The story of the globetrotting thoracic surgeon Dr. Paolo Macchiarini, set out in Netflix’s Bad Surgeon, is as engrossing as it is intensely disturbing. It’s a season of FX’s American Horror Story mated with a Harlequin Romance; a Hallmark Movie from hell. 

Macchiarini was selling the dream of a swashbuckling, renegade surgeon pioneering a revolutionary new technique for regenerating damaged organs. There were plenty of buyers. After all, who could resist this soft-spoken, Italian-tailored, bestubbled amalgam of Jesus Christ and George Clooney? Certainly not an eager medical establishment looking for the next big buzzy profitable thing, nor a lazy ultimately enabling media ecosystem ladling out infotainment masked as journalism or the vulnerable, looking-for-love women with whom he so callously toyed.
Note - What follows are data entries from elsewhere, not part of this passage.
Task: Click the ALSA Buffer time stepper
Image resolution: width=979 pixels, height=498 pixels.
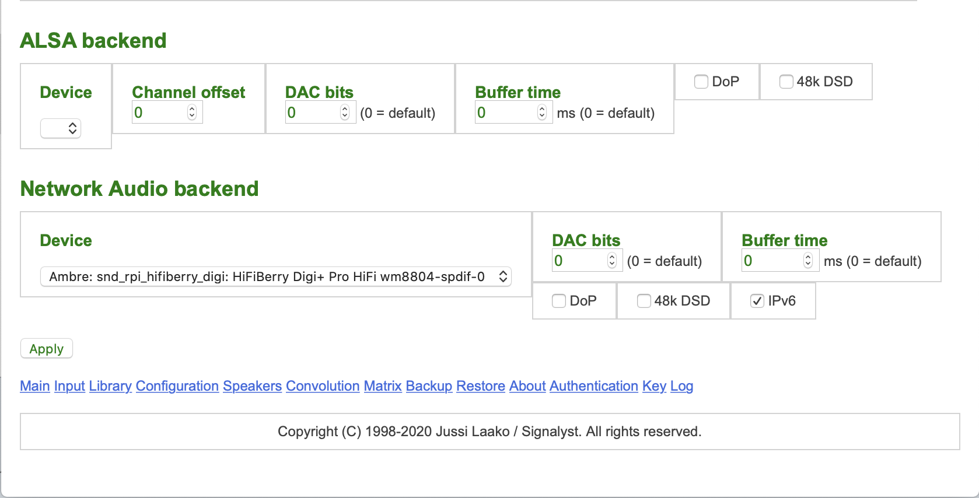Action: click(542, 113)
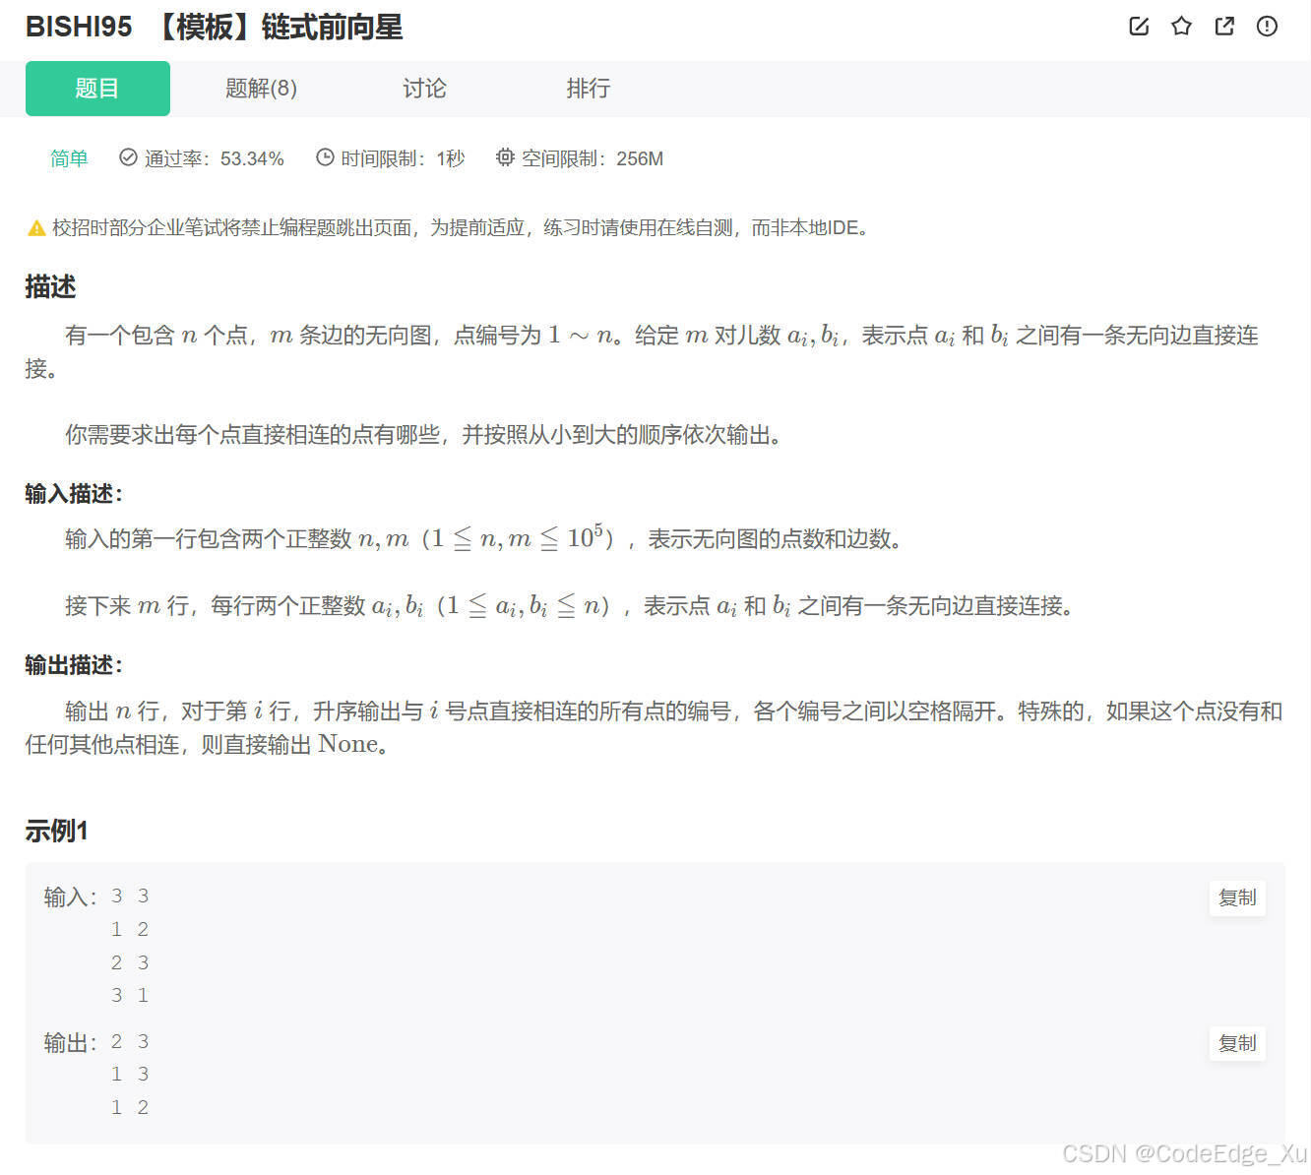Click the 简单 difficulty label
Screen dimensions: 1311x1175
pos(69,157)
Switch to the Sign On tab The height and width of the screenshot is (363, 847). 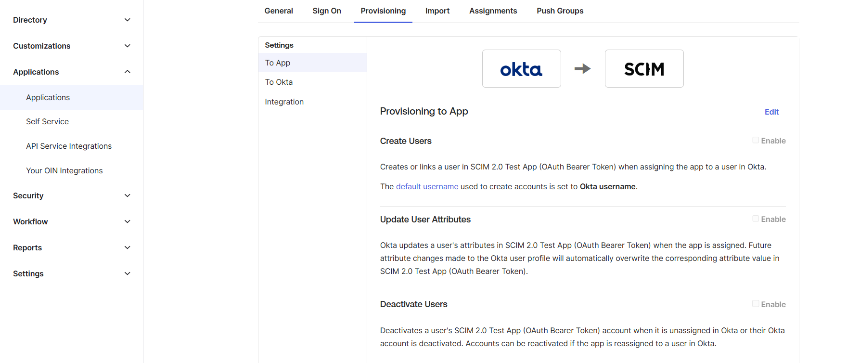327,11
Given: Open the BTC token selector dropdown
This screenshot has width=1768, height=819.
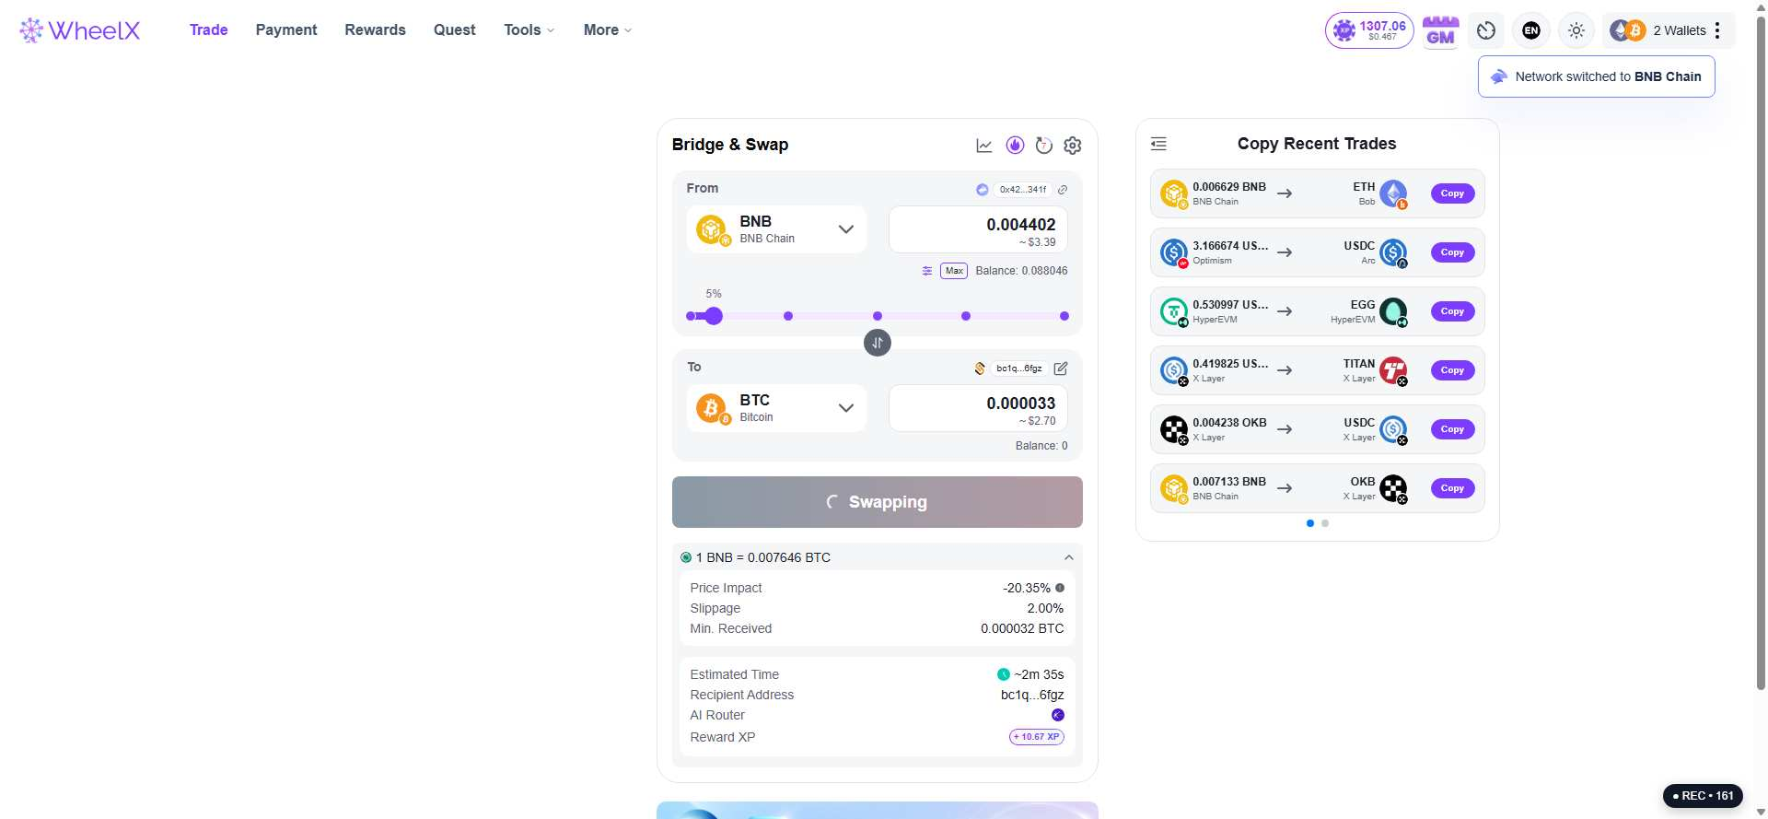Looking at the screenshot, I should tap(776, 408).

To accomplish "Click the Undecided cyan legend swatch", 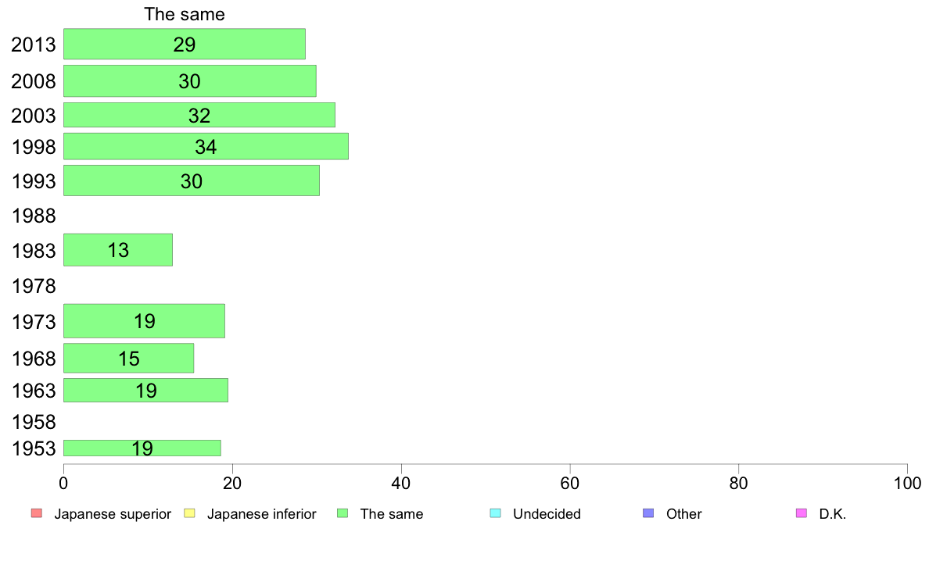I will coord(495,513).
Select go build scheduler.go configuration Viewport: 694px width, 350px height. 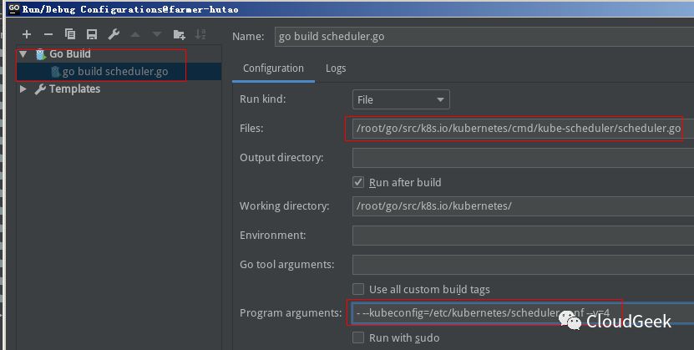click(115, 72)
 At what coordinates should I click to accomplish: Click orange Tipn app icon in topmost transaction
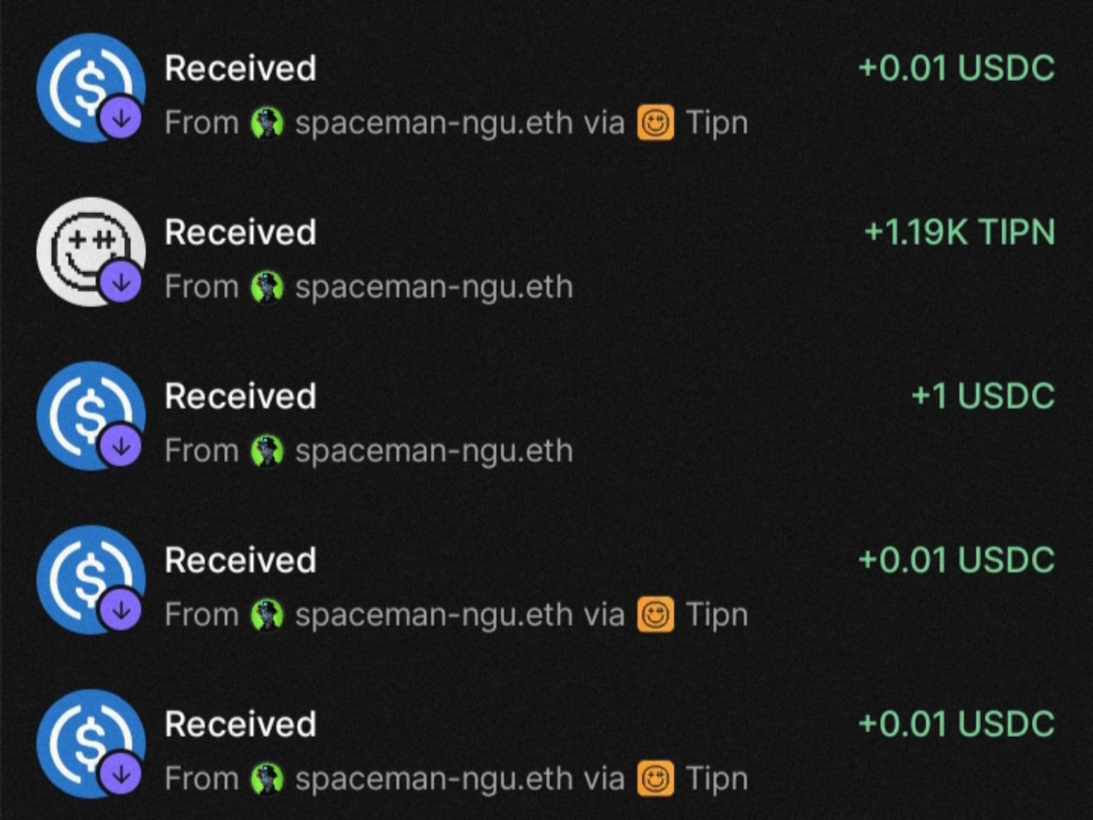(x=655, y=123)
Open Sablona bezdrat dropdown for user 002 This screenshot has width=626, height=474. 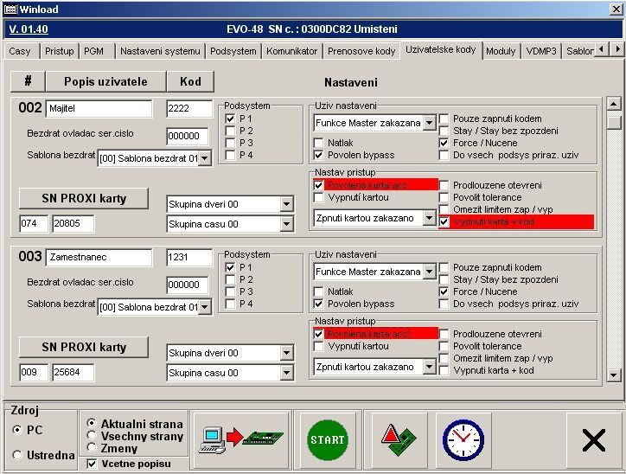coord(206,158)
The women, the media, the internationally-renowned medical institutes; all of them swooned when suave Dr. Paolo walked into the room. 

And the world would be a lot worse for it.

Bad Surgeon painstakingly lays out the almost inexplicable–in retrospect–failure of the numerous people and institutions drawn into Macchiarini’s fragile worldwide web of deceit to engage in even the least bit of self protective due diligence. This collective failure to dig just a bit deeper into the often outlandish claims of this shadowy man with no permanent home and five phones enabled a medical research fraud of epic proportions and untold human suffering.

As with other uber confidence men like Bernie Maddoff who defrauded investors of billions, the debonair doctor seemingly had a dead circuit where his empathy center should have been and a fatalistic death wish regarding his inevitable exposure. Lies permeated both Maddoff’s and Macchiarini’s personal and professional lives. 

Like Maddoff, Macchiarini succeeded in his big con for so long because the people and institutions he so carefully cultivated wanted to believe him and had their own good reasons not to dig too deep. The women wanted their Hallmark movie fantasy. One of Macchiarini’s misguided amores, a veteran NBC news magazine segment producer who had done a fawning story featuring him, had her head turned by the good doctor’s intense whirlwind romancing and promises of a global dignitary studded (Barack Obama! The Clintons! Vladimir Putin?) destination wedding, with the Pope officiating. As far as whoppers went the already married Macchiarini was definitely in the go big or go home camp. (Fans of Baron Munchausen will appreciate his tales of secret networks of doctors and his work as a CIA “sniper”.)

For their part, the prestigious medical institutions with which Macchiarini was affiliated, such as the Karolinska Institute of Sweden, famous for awarding the Nobel Prize for Medicine each year, wanted a paradigm-shifting star player who drew praise, funding and ideally enormous profits. Serious background checks and CV verifications were for cafeteria workers, not men of letters. Meanwhile, a busy, easily-distracted media wanted quick feel good medical stories like “the world’s first synthetic organ transplant”. Nobody had much incentive to burst the bubble or look behind the curtain, no matter how startlingly easy that turned out to be.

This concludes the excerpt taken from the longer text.